The entries are to be printed again word for word, but no picture may appear.

##### Dataset excerpts #####

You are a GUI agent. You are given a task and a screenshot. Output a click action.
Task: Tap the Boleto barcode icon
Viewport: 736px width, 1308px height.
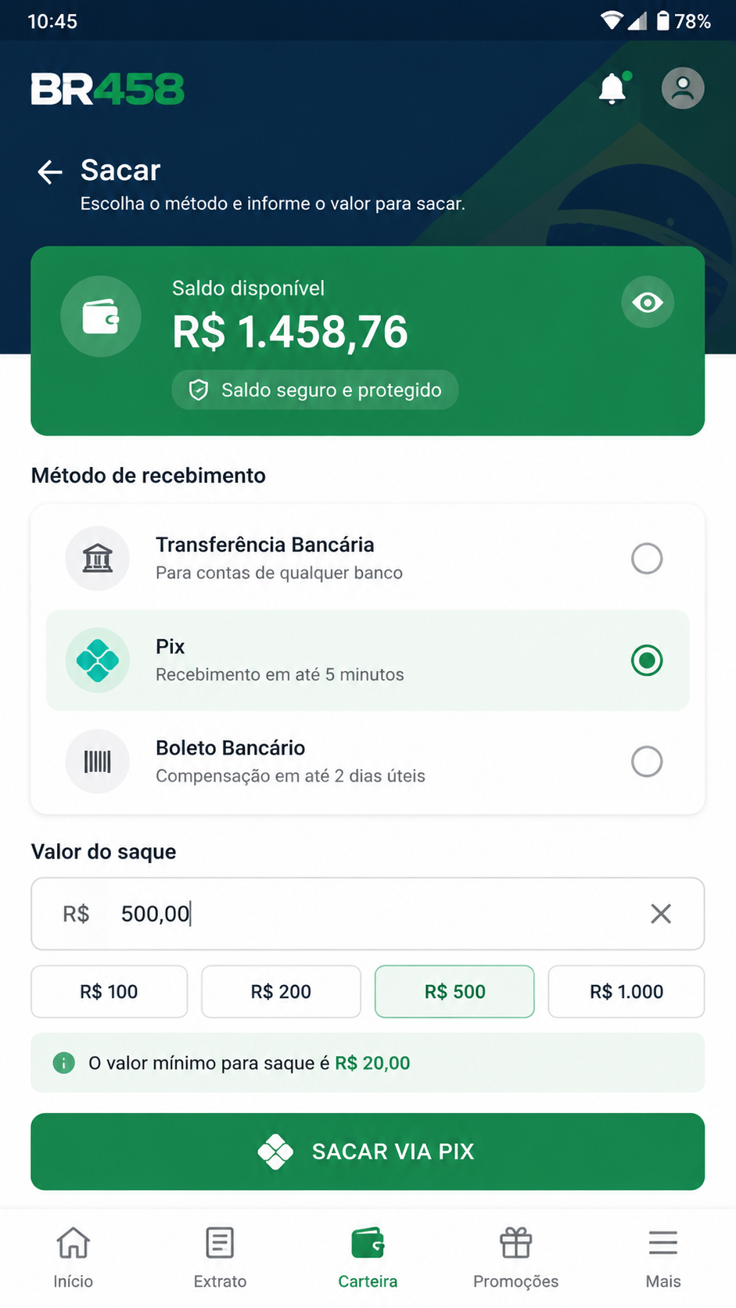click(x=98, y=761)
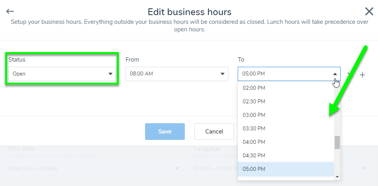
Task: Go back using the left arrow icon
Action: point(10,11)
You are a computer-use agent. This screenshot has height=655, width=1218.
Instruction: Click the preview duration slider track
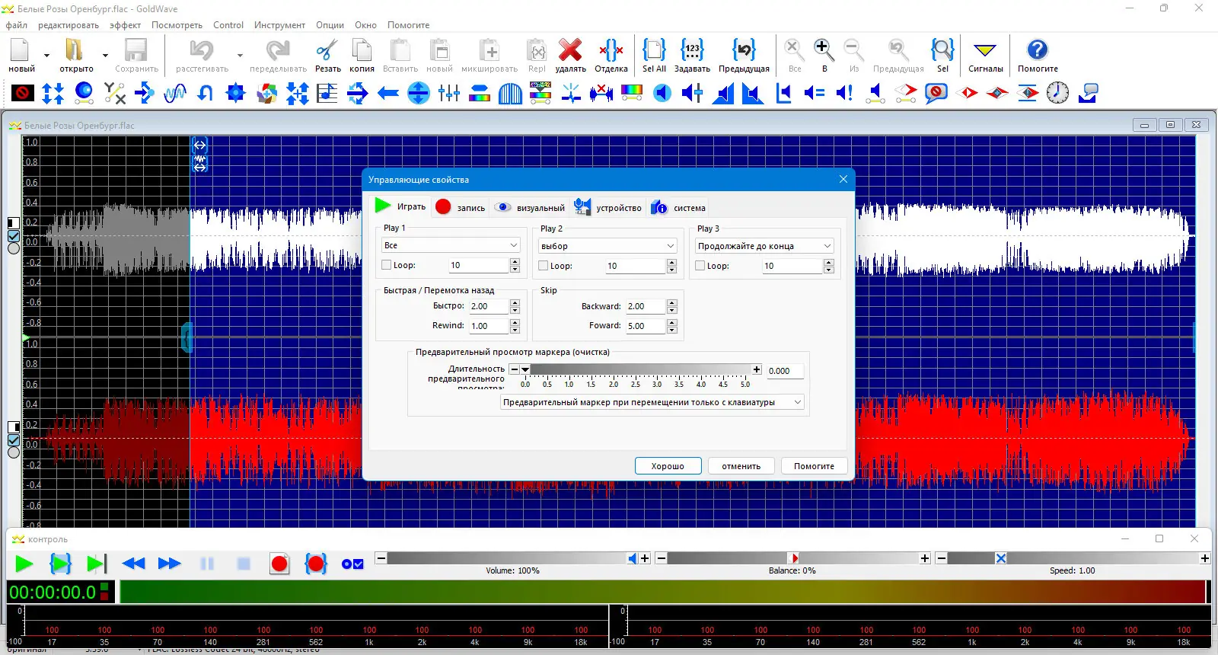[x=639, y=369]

#####

#### Task answer
You are a GUI agent. You are given a task and a screenshot. Output a click action.
Task: Tap the Boleto barcode icon
Viewport: 736px width, 1308px height.
click(x=98, y=761)
Task: Go back using the left arrow icon
Action: point(10,11)
You are a computer-use agent. This screenshot has height=655, width=1218.
Instruction: Click the preview duration slider track
[x=639, y=369]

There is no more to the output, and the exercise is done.